Stored data
- - -

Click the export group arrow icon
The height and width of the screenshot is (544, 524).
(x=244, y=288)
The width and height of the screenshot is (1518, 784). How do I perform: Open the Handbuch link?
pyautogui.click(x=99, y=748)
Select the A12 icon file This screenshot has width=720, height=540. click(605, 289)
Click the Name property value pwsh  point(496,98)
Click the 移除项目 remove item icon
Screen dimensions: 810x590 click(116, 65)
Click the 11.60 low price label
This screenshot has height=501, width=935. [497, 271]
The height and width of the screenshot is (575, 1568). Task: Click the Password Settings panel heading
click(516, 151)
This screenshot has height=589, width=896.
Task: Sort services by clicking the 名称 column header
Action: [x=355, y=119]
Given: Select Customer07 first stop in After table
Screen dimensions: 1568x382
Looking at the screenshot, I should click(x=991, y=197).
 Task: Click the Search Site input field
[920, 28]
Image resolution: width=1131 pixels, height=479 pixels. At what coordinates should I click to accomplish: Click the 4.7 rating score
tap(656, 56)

- - -

WORK TASK
In the records, locate each line holding the string "Select" and copy it.

TASK RESULT
Select the A12 icon file This screenshot has width=720, height=540. click(605, 289)
Given: Select Customer07 first stop in After table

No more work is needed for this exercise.